Erinacine S (99) has been isolated from the ethanol extract of the mycelia of Hericium erinaceus. In a 30-day oral course, compound 99 could attenuate Aβ plaque burden in the brains of 5-month-old female APP/PS1 transgenic mice . Aspterpenacid A (100), with an unusual 5/3/7/6/5 ring system, has been isolated from the mangrove endophytic fungus Aspergillus terreus H010 . Interestingly, aspterpenacid C (101), an analogue of compound 100, has been discovered from the traditional Chinese medicinal plant Swertia bimaculata. Compound 101 exhibits moderate inhibitory activities on NO production (IC50 16.1 μmol·L-1) and HIV-1 replication (EC50 1.35 μmol·L-1) . Sesteralterin (102) has been obtained from the culture extract of an Alternaria alternata strain (k21-1) isolated from the surface of the marine red alga Lomentaria hakodatensis. It represents the first nitidasane sesterterpene naturally produced by fungi . (—)- Hippolide J (103) and its enantiomer, have been isolated from the marine sponge Hippospongia lachne collected from the South China Sea. Both of them have been found to show potent antifungal activities against three strains of hospital-acquired pathogenic fungi (i.e., Candida albicans SC5314, Candida glabrata 537, and Trichophyton rubrum Cmccftla) with MIC50 of 0.125- 0.25 μg·mL-1.Triterpenoids
A phytochemical investigation of the methanolic extract of the fruiting bodies of Fomes officinalis has afforded a number of 24-methyl-lanostane triterpenoids. Among them, officimalonic acid A (104) represents a previously unknown triterpene type with a 24-methyl-7(8→9)abeo-lanostane skeleton; officimalonic acid D (105) shows a potent inhibitory effect (IC50 6.8 μmol·L-1) on NO production in LPS-induced RAW264.7 cells . Tsugalide A (106), a new rearranged lanostane triterpenoid, has been isolated from the MeOH extract of the stem of Tsuga longibracteata . Six lanostane- related triterpenoids have been isolated from Kadsura coccinea. Among them, kadcoccinone A (107) has an infrequent 14 (13→12)-abeo-6/6/5/6-fused rearranged lanostane-type skeleton; kadcoccinone C (108) possesses a novel 6/6/9-fused carbocyclic core containing a rare oxabicyclo [4.3.1] decane system; kadcoccinones D (109) and E represent the first two examples of the 18 (13→12)-abeo-26-norlanostane triterpenoids . Euviscin A (110) has been isolated from the whole plant of Teucrium viscidum.
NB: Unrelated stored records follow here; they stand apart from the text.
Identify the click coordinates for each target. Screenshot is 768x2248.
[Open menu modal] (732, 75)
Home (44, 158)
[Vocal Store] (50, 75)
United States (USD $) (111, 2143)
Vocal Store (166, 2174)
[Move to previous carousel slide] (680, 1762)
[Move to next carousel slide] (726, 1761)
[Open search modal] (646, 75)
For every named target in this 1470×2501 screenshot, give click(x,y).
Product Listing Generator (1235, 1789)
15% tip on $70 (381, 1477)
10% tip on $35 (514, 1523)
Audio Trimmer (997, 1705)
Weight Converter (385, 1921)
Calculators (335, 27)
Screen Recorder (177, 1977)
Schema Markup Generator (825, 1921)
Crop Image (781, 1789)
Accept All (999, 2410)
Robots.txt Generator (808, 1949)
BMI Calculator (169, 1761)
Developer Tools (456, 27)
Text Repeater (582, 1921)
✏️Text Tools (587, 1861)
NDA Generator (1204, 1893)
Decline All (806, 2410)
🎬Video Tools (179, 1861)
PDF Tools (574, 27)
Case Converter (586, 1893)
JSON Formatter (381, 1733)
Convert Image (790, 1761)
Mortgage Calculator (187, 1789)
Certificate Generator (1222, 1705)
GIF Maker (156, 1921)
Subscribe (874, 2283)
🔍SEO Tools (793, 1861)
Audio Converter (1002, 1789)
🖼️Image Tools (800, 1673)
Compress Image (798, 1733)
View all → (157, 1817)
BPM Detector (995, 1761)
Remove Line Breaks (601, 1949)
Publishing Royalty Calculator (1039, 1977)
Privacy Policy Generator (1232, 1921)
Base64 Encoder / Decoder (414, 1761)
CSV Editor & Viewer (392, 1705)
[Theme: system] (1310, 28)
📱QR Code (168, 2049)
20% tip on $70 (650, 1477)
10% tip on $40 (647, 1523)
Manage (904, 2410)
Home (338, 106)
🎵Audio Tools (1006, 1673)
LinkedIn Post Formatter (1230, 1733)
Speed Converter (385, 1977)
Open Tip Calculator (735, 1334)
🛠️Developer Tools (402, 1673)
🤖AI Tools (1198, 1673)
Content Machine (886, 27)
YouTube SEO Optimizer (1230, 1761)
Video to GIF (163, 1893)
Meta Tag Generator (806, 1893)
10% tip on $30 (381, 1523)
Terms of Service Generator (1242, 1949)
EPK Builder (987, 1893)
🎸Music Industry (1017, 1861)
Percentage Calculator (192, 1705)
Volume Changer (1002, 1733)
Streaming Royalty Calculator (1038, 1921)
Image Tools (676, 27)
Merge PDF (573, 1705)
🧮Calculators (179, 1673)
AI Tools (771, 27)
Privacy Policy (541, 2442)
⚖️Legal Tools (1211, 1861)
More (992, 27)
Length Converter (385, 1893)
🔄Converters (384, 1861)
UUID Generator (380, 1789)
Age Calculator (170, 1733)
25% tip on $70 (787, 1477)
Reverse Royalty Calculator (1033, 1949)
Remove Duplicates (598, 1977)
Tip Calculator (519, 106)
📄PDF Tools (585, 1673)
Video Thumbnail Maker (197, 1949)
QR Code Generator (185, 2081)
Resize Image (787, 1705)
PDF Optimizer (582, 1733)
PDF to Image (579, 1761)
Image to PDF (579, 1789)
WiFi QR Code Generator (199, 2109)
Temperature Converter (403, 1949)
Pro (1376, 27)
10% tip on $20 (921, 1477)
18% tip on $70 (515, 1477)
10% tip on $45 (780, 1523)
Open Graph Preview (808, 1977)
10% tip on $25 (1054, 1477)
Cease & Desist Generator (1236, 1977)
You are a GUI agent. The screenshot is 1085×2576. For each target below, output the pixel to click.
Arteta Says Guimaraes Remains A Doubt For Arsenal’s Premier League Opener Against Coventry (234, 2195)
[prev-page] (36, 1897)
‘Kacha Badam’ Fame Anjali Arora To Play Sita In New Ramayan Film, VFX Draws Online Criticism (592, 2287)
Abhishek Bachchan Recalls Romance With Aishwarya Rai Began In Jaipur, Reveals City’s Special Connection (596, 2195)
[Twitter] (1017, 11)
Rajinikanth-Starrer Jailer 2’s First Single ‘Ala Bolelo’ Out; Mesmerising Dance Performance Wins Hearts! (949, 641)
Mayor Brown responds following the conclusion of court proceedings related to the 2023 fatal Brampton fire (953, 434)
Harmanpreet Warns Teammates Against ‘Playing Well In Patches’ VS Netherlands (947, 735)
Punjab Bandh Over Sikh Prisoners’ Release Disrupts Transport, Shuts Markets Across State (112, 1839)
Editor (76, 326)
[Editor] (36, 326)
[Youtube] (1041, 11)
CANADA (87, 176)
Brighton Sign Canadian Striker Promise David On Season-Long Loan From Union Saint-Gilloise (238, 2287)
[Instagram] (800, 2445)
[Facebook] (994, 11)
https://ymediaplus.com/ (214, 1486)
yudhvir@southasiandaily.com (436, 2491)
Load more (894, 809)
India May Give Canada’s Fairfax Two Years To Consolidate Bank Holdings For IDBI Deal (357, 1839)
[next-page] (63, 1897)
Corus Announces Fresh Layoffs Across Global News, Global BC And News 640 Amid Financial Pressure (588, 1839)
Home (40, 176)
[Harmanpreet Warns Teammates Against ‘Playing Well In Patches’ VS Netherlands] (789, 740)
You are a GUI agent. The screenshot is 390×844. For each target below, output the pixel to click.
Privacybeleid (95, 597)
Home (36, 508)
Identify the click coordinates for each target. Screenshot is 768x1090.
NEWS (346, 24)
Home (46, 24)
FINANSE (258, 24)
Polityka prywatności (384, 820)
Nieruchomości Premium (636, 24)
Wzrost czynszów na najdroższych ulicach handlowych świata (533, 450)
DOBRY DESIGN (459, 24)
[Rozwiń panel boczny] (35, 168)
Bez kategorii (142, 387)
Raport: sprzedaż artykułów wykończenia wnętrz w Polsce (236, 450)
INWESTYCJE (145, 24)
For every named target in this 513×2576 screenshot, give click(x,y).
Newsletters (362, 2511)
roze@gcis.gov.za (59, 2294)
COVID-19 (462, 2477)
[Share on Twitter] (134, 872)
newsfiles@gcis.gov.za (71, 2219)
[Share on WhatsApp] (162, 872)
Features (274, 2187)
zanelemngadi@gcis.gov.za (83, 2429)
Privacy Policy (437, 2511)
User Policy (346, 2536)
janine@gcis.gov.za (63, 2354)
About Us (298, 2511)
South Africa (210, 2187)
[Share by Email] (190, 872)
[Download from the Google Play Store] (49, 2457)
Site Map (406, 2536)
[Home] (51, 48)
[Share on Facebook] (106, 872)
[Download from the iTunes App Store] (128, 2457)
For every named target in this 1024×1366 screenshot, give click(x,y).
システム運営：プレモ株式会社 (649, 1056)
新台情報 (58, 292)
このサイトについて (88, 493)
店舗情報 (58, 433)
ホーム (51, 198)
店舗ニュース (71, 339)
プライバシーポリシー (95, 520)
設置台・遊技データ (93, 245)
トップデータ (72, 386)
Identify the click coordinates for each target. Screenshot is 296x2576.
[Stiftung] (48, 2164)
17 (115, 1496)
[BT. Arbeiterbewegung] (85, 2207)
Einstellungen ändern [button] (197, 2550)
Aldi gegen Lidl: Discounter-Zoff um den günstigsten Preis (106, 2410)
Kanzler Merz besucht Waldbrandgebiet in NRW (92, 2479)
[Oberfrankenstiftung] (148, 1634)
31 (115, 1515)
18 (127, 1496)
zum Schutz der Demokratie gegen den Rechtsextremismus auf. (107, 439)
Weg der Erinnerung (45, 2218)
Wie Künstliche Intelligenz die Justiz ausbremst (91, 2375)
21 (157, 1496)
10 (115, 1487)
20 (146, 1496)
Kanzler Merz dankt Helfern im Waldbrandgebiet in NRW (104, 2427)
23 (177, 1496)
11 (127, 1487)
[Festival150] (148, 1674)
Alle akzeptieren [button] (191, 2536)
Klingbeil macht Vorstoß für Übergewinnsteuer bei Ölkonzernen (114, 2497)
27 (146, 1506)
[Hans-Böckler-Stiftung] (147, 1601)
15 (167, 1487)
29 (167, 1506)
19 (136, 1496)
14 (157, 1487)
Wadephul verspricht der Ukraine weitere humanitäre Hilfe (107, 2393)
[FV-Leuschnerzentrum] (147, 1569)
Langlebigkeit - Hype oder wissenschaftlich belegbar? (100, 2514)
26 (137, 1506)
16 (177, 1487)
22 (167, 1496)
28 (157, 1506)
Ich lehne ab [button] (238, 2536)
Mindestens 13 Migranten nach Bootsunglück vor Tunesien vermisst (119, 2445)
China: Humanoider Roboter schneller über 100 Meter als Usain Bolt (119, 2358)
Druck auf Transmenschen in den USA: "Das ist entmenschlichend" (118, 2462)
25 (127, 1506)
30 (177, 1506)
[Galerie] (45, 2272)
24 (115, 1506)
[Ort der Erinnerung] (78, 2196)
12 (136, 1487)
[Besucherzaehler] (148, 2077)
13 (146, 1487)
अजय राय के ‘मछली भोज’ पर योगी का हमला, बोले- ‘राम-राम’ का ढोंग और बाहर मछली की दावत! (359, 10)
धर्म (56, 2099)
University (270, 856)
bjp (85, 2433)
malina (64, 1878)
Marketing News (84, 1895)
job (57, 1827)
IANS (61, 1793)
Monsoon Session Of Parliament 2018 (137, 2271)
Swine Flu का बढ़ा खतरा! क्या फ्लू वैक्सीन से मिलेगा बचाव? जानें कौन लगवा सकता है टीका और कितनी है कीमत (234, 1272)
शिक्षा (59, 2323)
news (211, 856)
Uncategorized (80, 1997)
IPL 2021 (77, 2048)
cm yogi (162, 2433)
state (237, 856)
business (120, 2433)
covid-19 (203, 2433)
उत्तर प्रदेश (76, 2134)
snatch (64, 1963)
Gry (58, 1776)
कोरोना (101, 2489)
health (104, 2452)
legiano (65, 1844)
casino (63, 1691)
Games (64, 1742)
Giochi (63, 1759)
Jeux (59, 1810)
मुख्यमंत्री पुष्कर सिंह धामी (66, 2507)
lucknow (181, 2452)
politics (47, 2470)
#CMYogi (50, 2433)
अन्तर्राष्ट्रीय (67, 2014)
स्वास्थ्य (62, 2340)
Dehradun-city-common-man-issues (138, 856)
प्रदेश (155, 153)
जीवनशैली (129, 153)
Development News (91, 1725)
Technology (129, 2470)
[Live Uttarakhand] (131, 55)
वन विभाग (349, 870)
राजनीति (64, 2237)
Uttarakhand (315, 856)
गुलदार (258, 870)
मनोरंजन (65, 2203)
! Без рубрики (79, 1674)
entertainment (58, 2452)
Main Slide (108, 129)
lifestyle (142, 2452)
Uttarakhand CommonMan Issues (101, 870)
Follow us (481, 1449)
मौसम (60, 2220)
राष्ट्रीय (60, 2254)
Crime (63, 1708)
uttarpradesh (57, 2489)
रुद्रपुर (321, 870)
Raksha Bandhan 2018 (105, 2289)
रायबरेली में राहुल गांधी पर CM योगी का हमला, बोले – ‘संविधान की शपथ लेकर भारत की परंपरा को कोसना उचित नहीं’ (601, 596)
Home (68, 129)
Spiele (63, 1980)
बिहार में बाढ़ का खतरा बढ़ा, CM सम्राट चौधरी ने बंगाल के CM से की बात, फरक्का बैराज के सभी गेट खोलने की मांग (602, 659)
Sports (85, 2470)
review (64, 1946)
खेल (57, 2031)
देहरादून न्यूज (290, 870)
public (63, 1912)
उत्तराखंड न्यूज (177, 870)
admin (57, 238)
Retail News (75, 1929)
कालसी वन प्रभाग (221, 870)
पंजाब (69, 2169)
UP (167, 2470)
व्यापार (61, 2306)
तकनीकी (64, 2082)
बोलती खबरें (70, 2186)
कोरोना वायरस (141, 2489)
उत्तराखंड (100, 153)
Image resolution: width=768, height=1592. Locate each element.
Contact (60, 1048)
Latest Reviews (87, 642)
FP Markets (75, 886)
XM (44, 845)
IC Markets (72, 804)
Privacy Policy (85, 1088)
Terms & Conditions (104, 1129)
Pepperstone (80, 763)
It possesses a rare 7 (8→9)-abeo-9R-D: C-friedo-B′: A′-neo-gammacerane skeleton . Ganoboninone A (111), a new 3, 4-seco-27-norlanostane triterpenoid, has been isolated from the fruiting bodies of the medicinal mushroom Ganoderma boninense. It shows antimalarial effect with an IC50 of 27.36 μmol·L-1 . Balanterpene A (112), featuring a ring-expanded triterpenoid skeleton with the C-19 methyl involved in the ring formation, has been isolated from the leaves of Casearia balansae . Cimiheraclein A (113) has been isolated from the aerial parts of Cimicifuga heracleifolia and exhibits weak inhibitory activity against the STAT 3 signaling pathway . Four iridals with an unprecedented α-terpineol moiety have been isolated from the ethanol extract of rhizomes of Iris tectorum. Among them, polycycloiridal A (114) exhibits pronounced hepatoprotective activity at a concentration of 10 μmol·L-1 . Lancolide E (115), featuring a complex tetracyclo [5.4.0.02, 4.03, 7] undecane-bridged system, has been obtained from a "talented" schinortriterpenoid producer Schisandra lancifolia . Schincalide A (116), a schinortriterpenoid possessing a tricyclo [5.2.1.01, 6]decane- bridged system, has been isolated from the stems and leaves of Schisandra incarnate . Spiroschincarin A (117), featuring a unique 1-oxaspiro[6.6]tridecane motif, has been isolated from the fruits of Schisandra incarnata .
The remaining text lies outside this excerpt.